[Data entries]

╭──

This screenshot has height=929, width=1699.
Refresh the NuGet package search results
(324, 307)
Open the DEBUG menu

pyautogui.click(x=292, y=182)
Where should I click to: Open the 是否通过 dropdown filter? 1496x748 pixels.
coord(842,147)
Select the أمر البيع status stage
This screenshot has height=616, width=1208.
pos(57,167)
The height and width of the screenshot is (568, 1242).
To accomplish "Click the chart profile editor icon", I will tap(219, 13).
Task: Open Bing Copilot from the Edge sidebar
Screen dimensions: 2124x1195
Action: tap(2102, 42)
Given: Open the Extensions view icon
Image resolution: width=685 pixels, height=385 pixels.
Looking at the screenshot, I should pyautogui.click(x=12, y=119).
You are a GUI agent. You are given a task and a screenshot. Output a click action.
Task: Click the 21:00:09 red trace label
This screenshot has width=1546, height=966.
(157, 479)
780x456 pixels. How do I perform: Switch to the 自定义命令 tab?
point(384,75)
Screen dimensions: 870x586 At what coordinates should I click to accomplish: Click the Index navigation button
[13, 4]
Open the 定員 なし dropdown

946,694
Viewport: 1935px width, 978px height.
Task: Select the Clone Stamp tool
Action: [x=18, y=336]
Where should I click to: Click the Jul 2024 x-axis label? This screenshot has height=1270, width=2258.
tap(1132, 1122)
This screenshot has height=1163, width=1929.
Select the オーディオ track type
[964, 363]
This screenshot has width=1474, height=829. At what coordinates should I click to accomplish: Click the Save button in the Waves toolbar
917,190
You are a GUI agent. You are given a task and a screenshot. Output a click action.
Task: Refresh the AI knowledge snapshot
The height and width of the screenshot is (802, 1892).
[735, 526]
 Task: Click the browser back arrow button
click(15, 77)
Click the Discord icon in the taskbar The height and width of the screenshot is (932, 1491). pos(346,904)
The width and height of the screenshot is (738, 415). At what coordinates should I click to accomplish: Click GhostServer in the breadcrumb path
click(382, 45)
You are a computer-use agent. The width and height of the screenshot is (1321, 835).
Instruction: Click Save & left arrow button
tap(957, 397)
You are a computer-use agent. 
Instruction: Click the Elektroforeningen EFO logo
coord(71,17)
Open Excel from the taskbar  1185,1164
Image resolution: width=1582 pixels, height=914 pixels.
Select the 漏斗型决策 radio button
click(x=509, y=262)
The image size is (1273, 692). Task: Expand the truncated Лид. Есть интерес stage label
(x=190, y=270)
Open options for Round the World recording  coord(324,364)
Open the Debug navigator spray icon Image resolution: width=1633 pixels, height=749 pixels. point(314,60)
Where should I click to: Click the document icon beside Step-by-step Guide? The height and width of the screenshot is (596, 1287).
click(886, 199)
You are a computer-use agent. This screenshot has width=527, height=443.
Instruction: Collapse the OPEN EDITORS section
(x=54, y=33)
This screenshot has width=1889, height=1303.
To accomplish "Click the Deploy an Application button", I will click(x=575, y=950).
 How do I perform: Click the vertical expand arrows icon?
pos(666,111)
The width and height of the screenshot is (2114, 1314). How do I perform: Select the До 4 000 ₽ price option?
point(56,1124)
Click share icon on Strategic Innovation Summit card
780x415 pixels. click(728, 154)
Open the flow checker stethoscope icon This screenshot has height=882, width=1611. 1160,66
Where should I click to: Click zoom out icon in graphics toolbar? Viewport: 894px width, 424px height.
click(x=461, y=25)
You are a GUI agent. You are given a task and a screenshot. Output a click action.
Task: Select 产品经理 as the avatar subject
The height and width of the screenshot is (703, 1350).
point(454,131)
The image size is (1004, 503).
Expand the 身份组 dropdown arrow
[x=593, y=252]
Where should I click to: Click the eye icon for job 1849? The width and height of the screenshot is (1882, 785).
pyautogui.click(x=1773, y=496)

╰──

AIM OF THE EXERCISE
Please retype all of the records, keeping each line exactly as it is.

SOLUTION TO THIS TASK
This screenshot has height=929, width=1699.
Refresh the NuGet package search results
(324, 307)
Open the DEBUG menu

pyautogui.click(x=292, y=182)
Where should I click to: Open the 是否通过 dropdown filter? 1496x748 pixels.
coord(842,147)
Select the أمر البيع status stage
This screenshot has height=616, width=1208.
pos(57,167)
The height and width of the screenshot is (568, 1242).
To accomplish "Click the chart profile editor icon", I will tap(219, 13).
Task: Open Bing Copilot from the Edge sidebar
Screen dimensions: 2124x1195
Action: tap(2102, 42)
Given: Open the Extensions view icon
Image resolution: width=685 pixels, height=385 pixels.
Looking at the screenshot, I should pyautogui.click(x=12, y=119).
You are a GUI agent. You are given a task and a screenshot. Output a click action.
Task: Click the 21:00:09 red trace label
This screenshot has width=1546, height=966.
(157, 479)
780x456 pixels. How do I perform: Switch to the 自定义命令 tab?
point(384,75)
Screen dimensions: 870x586 At what coordinates should I click to accomplish: Click the Index navigation button
[13, 4]
Open the 定員 なし dropdown

946,694
Viewport: 1935px width, 978px height.
Task: Select the Clone Stamp tool
Action: [x=18, y=336]
Where should I click to: Click the Jul 2024 x-axis label? This screenshot has height=1270, width=2258.
tap(1132, 1122)
This screenshot has height=1163, width=1929.
Select the オーディオ track type
[964, 363]
This screenshot has width=1474, height=829. At what coordinates should I click to accomplish: Click the Save button in the Waves toolbar
917,190
You are a GUI agent. You are given a task and a screenshot. Output a click action.
Task: Refresh the AI knowledge snapshot
The height and width of the screenshot is (802, 1892).
[735, 526]
 Task: Click the browser back arrow button
click(15, 77)
Click the Discord icon in the taskbar The height and width of the screenshot is (932, 1491). pos(346,904)
The width and height of the screenshot is (738, 415). At what coordinates should I click to accomplish: Click GhostServer in the breadcrumb path
click(382, 45)
You are a computer-use agent. The width and height of the screenshot is (1321, 835).
Instruction: Click Save & left arrow button
tap(957, 397)
You are a computer-use agent. 
Instruction: Click the Elektroforeningen EFO logo
coord(71,17)
Open Excel from the taskbar  1185,1164
Image resolution: width=1582 pixels, height=914 pixels.
Select the 漏斗型决策 radio button
click(x=509, y=262)
The image size is (1273, 692). Task: Expand the truncated Лид. Есть интерес stage label
(x=190, y=270)
Open options for Round the World recording  coord(324,364)
Open the Debug navigator spray icon Image resolution: width=1633 pixels, height=749 pixels. point(314,60)
Where should I click to: Click the document icon beside Step-by-step Guide? The height and width of the screenshot is (596, 1287).
click(886, 199)
You are a computer-use agent. This screenshot has width=527, height=443.
Instruction: Collapse the OPEN EDITORS section
(x=54, y=33)
This screenshot has width=1889, height=1303.
To accomplish "Click the Deploy an Application button", I will click(x=575, y=950).
 How do I perform: Click the vertical expand arrows icon?
pos(666,111)
The width and height of the screenshot is (2114, 1314). How do I perform: Select the До 4 000 ₽ price option?
point(56,1124)
Click share icon on Strategic Innovation Summit card
780x415 pixels. click(728, 154)
Open the flow checker stethoscope icon This screenshot has height=882, width=1611. 1160,66
Where should I click to: Click zoom out icon in graphics toolbar? Viewport: 894px width, 424px height.
click(x=461, y=25)
You are a GUI agent. You are given a task and a screenshot. Output a click action.
Task: Select 产品经理 as the avatar subject
The height and width of the screenshot is (703, 1350).
point(454,131)
The image size is (1004, 503).
Expand the 身份组 dropdown arrow
[x=593, y=252]
Where should I click to: Click the eye icon for job 1849? The width and height of the screenshot is (1882, 785).
pyautogui.click(x=1773, y=496)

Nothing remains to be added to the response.